KELLIE: OK, then. Winter. Groan. Double groan. Amongst other things that tend to cramp one's lifestyle at this time of the year: no more swimming in the lake! Not till the water gets warm again, says the Pack Leader. What a bummer!

DUSTY: Methinks my big sister doth protest too much. Yes, I know that she's a dyed-in-the-wool water-dog, and that she would spend half her life fetching sticks from the lake if given half a chance, but all our other activities remain on the agenda during the winter months. We still get all our daily walks, for example, even when it rains. When the skies open up, we all just slip on our Dryzabone coats and away we go. (Yep, I've now got my own Dryzabone, just like Kellie's. I mean, you're just not an Aussie Goldie without a genuine Dryzabone.)

DUSTY: One of our favourite walks, as we may have mentioned before, is over at Commonwealth Park. That's where these pictures were taken. As you can see from Kellie's front legs, those horrible vets have been at her again, shaving off her fur and sticking tubes into her veins. It's just so unfair.

KELLIE: No big deal, really. In June, and again in September, I got really bad tummy upsets and, on both occasions, had to spend an overnight in hospital. Fortunately, I was as right as rain a day or so later, though that didn't stop my Pack Leader and Alpha Female from worrying themselves sick of course. You see, they thought my tummy upsets might have been caused by my pancreas "chucking a wobbly" again, which is something they simply don't want me to have to endure ever again. But I'm happy to report that tests showed, fairly conclusively, that my pancreas was not involved in either of these episodes. Big sigh of relief from The Pack Leader and Alpha Female, I can tell you that.

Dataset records
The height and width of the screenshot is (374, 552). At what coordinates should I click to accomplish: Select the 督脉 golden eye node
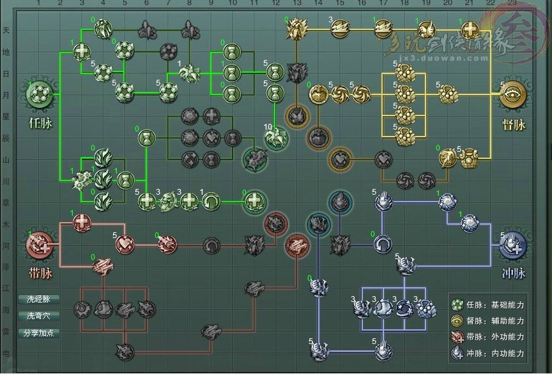pos(514,95)
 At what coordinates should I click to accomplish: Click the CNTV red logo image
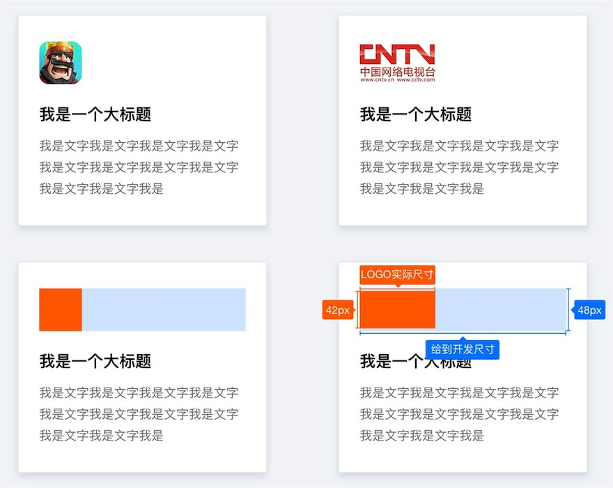click(x=397, y=63)
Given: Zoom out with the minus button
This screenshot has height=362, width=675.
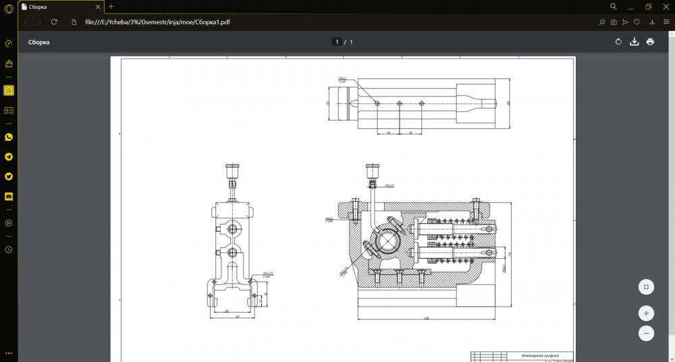Looking at the screenshot, I should (x=646, y=333).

▸ **QUESTIONS ON THE MATERIAL**:
• A. Translate this sentence from the dogs' winter diary into Spanish: "We still get all our daily walks, for example, even when it rains."
• B. Carry on the dogs' winter diary from its last sentence.

▸ **RESPONSE LIST**:
• A. Seguimos teniendo todos nuestros paseos diarios, por ejemplo, incluso cuando llueve.

• B.
DUSTY: Commonwealth Park is one of those places where Kellie demonstrates her incredible navigational abilities. Our walks over there wend and wind all over the place, but my big sister handles it all with aplomb, only occasionally requiring a liitle corrective steer from the Pack Leader. Another thing that amazes us is that, wherever we go in Canberra, as long as it's somewhere that Kellie has been to many times before, she seems to know exactly where she is the instant she gets out of the car, trotting off in the appropriate direction for that location. One of these days we'll figure out how she does it, though we suspect that the legendary nose plays a key part.

KELLIE: Look, it's all a piece of cake, really. I mean, I'm just not going to let my loss of vision curtail my activities in any way at all. I'm just not. The thing of it is that, when all is said and done, I am my father's daughter.

DUSTY: Which is all well and good, but the fact of the matter is that the Pack Leader sometimes gets a little annoyed at my big sister's level of confidence, which he (the Pack Leader) often characterizes as over-confidence. I think he may have a point, given that Kellie will occasionally wander off by herself, usually in pursuit of some intersting aroma, when she cannot possibly know if there's anything dangerous in front of her.

KELLIE: To which I would say (1) danger is my middle name, and (2) I am not now, nor have I ever been, a shrinking violet. Headstrong and wilful, that's me. It's in my DNA.

DUSTY: Nuff said. Nuff said.

DUSTY: During this period, Tia, the little rescue dog from Melbourne, came to stay with us again. Kellie had seen her several times before, of course, but this was my first encounter with the little lass. I must say that we hit it off right from the start. In fact, the Pack Leader has expressed the view that we two are "as thick as thieves", and that we are a very bad influence on each other, the one compounding the mischievous antics of the other. Seems like the usual inexpicable human attitude to what Tia and I regard as nothing more than NCH (normal canine behaviour).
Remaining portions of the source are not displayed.